··· Provided information

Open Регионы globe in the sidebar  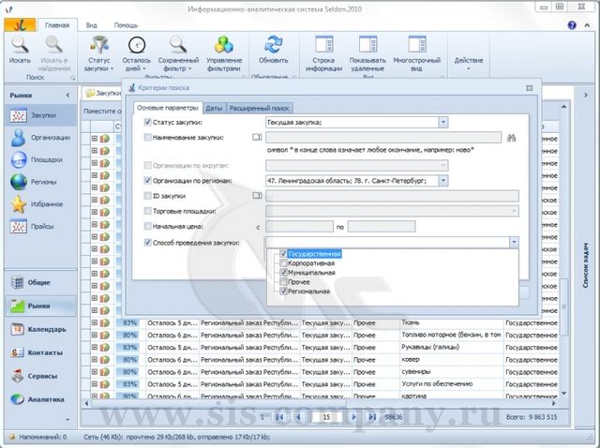[x=19, y=181]
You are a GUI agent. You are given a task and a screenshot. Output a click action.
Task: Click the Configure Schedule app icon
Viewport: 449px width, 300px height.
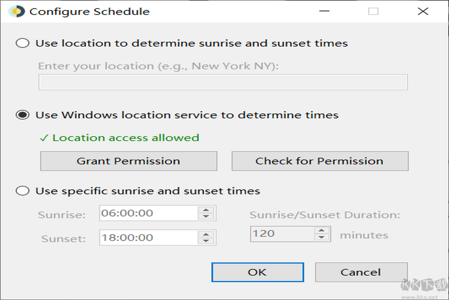tap(17, 11)
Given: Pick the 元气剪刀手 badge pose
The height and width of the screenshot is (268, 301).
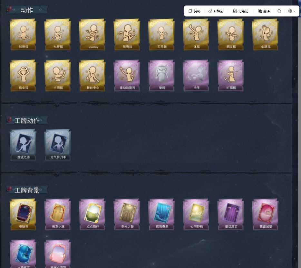Looking at the screenshot, I should (x=58, y=145).
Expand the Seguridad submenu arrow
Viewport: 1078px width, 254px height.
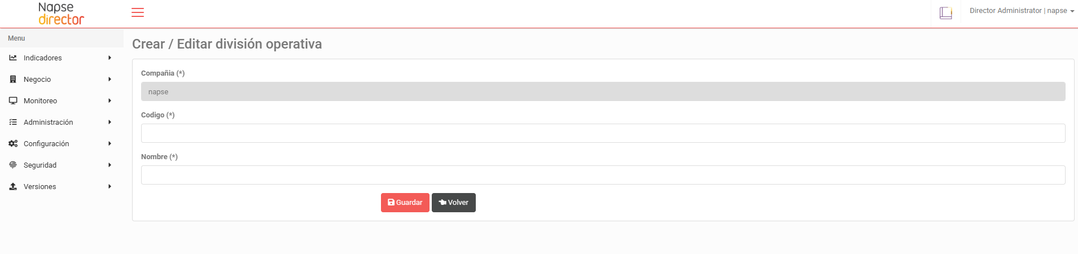[x=109, y=165]
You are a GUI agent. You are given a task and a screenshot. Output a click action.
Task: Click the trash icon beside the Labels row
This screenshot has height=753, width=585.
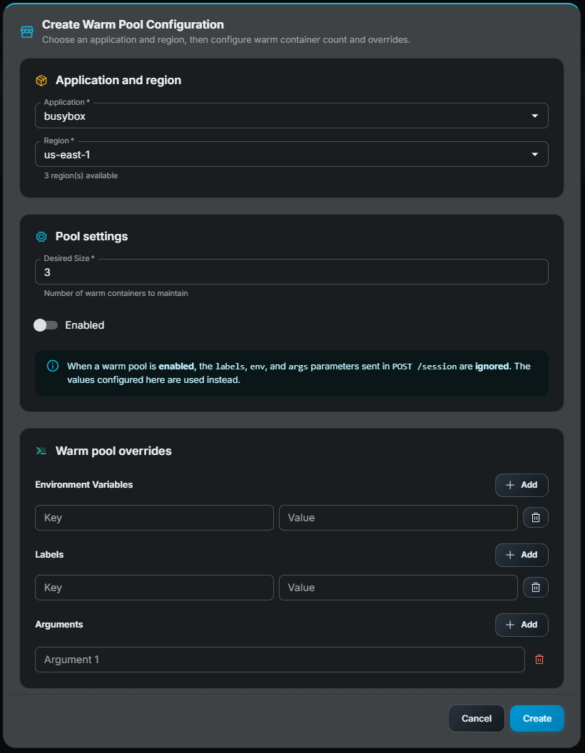535,587
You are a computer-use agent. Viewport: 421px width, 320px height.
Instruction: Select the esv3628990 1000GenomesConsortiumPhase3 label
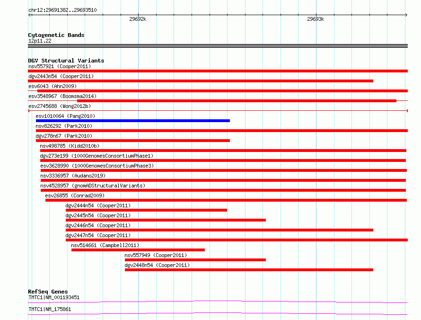97,166
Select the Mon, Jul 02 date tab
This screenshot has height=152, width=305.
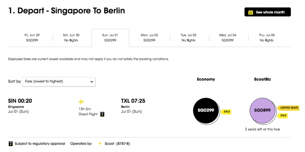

······

### Work request
From the entries above, copy exactly the lines starting at the one with "Expand the Seguridad submenu arrow" and stopping at the one with "Select the Mon, Jul 02 date tab", keeping both ends. Drop the pictures.

### Task solution
Expand the Seguridad submenu arrow
Viewport: 1078px width, 254px height.
[x=109, y=165]
You are a GUI agent. You are given a task and a screenshot. Output a click action.
Task: Click the trash icon beside the Labels row
This screenshot has height=753, width=585.
535,587
You are a computer-use agent. Viewport: 421px width, 320px height.
Instruction: Select the esv3628990 1000GenomesConsortiumPhase3 label
97,166
Select the Mon, Jul 02 date tab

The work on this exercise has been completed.